The reality of things overtime has proven that the above steps especially in Nigeria's context have failed to achieve the desired results. This has led to water scarcity and the likes.

The media in recent times have reported the emergence of water shortage in choice cities such as the federal capital territory and some other cities in the coastal areas. With all these gradually becoming a daily occurrence, one is forced to ask? Who will water Nigeria's dry streets towards making it flourish again.

The current administration headed by President Muhammadu Buhari had continually reiterated it's commitment towards ensuring that Nigerians have access to clean water which an be utilized for both domestic and industrial purposes. But with the current state of things, one may be forced to fault this claim.

The several initiatives put in place such as the rural water agency for citizens residing in the grassroots and the establishment of a federal ministry of water resources among other things was meant to have given a boost it the quest to access safe water in Nigeria.

Apart from this, there are several dams and rivers such as the kainji, hadejia etc which could have complimented the various initiatives of providing water to the populace. Nonetheless, the current status of events has substantiated the fact that many Nigerian homes do not enjoy access to harmless water in their houses. Some others have supplies of water that are inconsistent with average daily demands.

This according to the Nigerian bureau of statistics and the safe water Initiative, a non-governmental organization is a system breeding serious troubles for the health of the average Nigerian especially in the long run.

Without making unverifiable claims, the whole scenario tantamount to the motion that the incessant scarcity of water are by products of irregularities in the national water system. Thus, the government has failed in its plan of improving the wellbeing of Nigerians with respect to the provision of water which are essential ingredients for growth and development.

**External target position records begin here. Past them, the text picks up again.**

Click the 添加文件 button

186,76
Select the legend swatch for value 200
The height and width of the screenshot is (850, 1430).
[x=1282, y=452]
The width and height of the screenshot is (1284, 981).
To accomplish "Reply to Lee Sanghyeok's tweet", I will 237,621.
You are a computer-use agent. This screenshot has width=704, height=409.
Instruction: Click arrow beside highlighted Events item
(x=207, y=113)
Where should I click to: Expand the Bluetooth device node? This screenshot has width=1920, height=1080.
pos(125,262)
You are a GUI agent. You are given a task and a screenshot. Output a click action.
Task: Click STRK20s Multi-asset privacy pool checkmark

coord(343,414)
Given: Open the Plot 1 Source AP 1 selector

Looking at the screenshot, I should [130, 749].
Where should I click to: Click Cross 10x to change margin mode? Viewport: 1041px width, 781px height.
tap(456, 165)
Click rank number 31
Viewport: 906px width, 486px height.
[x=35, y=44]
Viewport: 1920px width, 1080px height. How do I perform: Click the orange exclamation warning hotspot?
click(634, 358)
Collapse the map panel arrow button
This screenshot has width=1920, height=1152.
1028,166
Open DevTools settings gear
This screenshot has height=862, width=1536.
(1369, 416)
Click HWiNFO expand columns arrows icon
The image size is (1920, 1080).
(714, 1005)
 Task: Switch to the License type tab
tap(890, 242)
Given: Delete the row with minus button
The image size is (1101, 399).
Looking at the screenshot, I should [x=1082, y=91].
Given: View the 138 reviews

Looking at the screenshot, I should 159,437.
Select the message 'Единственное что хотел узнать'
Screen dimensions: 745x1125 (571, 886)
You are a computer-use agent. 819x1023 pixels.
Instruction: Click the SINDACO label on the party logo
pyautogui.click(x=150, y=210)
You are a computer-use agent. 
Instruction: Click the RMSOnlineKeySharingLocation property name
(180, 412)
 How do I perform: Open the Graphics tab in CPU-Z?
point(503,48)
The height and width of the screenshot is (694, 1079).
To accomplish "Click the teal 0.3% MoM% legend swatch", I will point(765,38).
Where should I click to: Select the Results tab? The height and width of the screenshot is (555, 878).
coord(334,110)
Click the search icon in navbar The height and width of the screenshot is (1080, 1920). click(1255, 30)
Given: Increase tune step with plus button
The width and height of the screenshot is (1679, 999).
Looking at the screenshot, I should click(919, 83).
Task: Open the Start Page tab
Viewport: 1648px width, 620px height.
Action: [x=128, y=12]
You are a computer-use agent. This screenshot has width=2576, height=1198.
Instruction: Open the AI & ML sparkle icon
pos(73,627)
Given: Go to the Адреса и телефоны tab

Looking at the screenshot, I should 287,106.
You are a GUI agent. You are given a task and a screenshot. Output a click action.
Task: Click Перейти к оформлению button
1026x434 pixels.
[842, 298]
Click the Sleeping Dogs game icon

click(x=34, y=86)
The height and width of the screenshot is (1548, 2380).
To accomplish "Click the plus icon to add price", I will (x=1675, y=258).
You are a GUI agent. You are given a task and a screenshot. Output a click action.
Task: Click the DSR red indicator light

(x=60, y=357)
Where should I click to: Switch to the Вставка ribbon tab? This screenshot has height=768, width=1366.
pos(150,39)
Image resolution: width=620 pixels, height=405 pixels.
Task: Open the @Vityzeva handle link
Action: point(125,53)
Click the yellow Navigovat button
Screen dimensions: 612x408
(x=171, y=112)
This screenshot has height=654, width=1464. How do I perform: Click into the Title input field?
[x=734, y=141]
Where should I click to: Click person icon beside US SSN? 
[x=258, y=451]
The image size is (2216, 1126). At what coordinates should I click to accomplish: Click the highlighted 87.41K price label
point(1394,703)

Water consumers are therefore faced with the challenge of making provisions for themselves. This is through digging Wells, erecting boreholes which sooner or later cause challenge for the earth. This is due to the constant vibrations which in the long run spell doom. Closely tied to this is the noise which some of the instruments used in constructing these facilities pose to the environment.

Some lenders of these facilities in a bid to get rich quickly charge the public when using some of their facilities. That is those who cannot afford to erect their own Wells or boreholes look for alternatives. Some even go as far drinking from ponds and streams.

For those into agricultural business especially fishing and crop production, the yearly losses they incure cannot be recounted. This is undisputable since water are essential things for crops and fishes to survive.

Is this not ridiculous to say the least?
What then is the essence of the yearly billions budgeted for the rehabilitation of dams and connecting each household to the national grid?

Amidst all these, many are forced to endure the hardships of hikes and tariffs brought by water supply agencies and companies monthly. This in the words of the government are essential for the provision of clean and potable water.

From the look of things, Nigeria seems to be a desert requiring streams to flow. The question that need to be asked at this juncture is Who will take the bulk by the horn and open up fountains of water to make the dry lands flourish again?